Scale-Invariant Object Detection by Adaptive Convolution with Unified Global-Local Context
Amrita Singh, Snehasis Mukherjee
TL;DR
This paper addresses the challenge of detecting small objects across scales by introducing SAC-Net, a Switchable Atrous Convolutional Network built on EfficientDet. It combines depthwise switchable atrous convolutions (DSAC) and a depthwise atrous with pointwise switchable conv (DAPSC) with global context blocks to preserve dense features while expanding receptive fields. Ablation studies on COCO show that global context plus DSAC and DAPSC yield measurable gains over state-of-the-art methods, validating the approach. The proposed framework offers a scalable, efficient path to improved multi-scale object detection and can be extended to video analysis or integrated with other detectors like YOLO.
Abstract
Dense features are important for detecting minute objects in images. Unfortunately, despite the remarkable efficacy of the CNN models in multi-scale object detection, CNN models often fail to detect smaller objects in images due to the loss of dense features during the pooling process. Atrous convolution addresses this issue by applying sparse kernels. However, sparse kernels often can lose the multi-scale detection efficacy of the CNN model. In this paper, we propose an object detection model using a Switchable (adaptive) Atrous Convolutional Network (SAC-Net) based on the efficientDet model. A fixed atrous rate limits the performance of the CNN models in the convolutional layers. To overcome this limitation, we introduce a switchable mechanism that allows for dynamically adjusting the atrous rate during the forward pass.
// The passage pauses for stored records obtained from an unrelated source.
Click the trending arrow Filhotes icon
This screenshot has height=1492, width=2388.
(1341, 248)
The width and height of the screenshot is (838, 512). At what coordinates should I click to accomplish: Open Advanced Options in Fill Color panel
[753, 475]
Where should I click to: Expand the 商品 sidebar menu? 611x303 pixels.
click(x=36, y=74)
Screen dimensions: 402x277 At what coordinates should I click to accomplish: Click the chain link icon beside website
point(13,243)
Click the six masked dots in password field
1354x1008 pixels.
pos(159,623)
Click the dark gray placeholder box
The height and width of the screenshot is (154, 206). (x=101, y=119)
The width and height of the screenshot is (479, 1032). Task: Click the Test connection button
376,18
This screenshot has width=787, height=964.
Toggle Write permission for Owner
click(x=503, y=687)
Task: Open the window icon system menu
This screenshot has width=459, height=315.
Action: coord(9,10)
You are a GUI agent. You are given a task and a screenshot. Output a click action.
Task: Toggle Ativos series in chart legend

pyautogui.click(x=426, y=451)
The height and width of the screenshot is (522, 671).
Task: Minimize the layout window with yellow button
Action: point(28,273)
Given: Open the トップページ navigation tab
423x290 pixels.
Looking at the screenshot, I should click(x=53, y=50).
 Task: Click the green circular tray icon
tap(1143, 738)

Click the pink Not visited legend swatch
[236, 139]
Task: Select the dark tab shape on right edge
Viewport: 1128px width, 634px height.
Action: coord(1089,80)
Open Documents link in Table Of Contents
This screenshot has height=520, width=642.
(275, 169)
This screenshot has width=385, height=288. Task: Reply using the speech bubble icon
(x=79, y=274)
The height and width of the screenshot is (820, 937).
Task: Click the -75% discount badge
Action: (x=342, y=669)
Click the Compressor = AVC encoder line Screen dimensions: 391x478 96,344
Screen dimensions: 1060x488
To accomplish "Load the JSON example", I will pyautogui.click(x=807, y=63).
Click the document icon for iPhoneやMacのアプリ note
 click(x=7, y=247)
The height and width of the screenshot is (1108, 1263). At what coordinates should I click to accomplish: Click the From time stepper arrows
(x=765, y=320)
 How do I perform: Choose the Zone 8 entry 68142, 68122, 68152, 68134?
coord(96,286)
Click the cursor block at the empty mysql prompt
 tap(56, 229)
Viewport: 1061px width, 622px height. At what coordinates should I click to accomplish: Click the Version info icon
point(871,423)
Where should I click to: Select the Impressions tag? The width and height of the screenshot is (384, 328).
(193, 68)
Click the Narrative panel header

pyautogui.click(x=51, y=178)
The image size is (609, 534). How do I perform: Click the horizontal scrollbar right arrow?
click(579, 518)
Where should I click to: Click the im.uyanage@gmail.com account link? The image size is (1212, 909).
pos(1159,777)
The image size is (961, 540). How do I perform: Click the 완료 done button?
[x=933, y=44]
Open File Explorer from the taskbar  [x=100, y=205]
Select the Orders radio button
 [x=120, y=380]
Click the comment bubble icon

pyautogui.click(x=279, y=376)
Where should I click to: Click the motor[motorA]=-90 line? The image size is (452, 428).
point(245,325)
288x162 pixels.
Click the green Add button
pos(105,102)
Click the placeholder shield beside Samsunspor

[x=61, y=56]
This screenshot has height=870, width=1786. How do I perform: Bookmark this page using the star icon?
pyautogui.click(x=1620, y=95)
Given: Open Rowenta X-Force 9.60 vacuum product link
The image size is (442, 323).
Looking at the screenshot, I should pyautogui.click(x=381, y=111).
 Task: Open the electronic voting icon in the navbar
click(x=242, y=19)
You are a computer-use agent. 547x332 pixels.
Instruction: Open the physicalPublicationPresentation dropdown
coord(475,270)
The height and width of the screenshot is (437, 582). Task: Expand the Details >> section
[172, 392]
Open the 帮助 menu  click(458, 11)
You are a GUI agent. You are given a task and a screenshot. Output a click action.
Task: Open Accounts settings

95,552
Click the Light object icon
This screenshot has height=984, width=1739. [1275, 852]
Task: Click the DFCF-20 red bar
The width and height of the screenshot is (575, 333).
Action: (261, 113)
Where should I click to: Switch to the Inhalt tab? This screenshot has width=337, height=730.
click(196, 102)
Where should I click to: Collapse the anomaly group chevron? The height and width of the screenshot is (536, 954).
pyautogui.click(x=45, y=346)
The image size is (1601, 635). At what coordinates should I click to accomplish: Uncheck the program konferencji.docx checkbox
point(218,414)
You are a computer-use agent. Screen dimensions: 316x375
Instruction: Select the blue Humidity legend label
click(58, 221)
The proposed SAC-Net encapsulates the benefits of both low-level and high-level features to achieve improved performance on multi-scale object detection tasks, without losing the dense features. Further, we apply a depth-wise switchable atrous rate to the proposed network, to improve the scale-invariant features. Finally, we apply global context on the proposed model. Our extensive experiments on benchmark datasets demonstrate that the proposed SAC-Net outperforms the state-of-the-art models by a significant margin in terms of accuracy.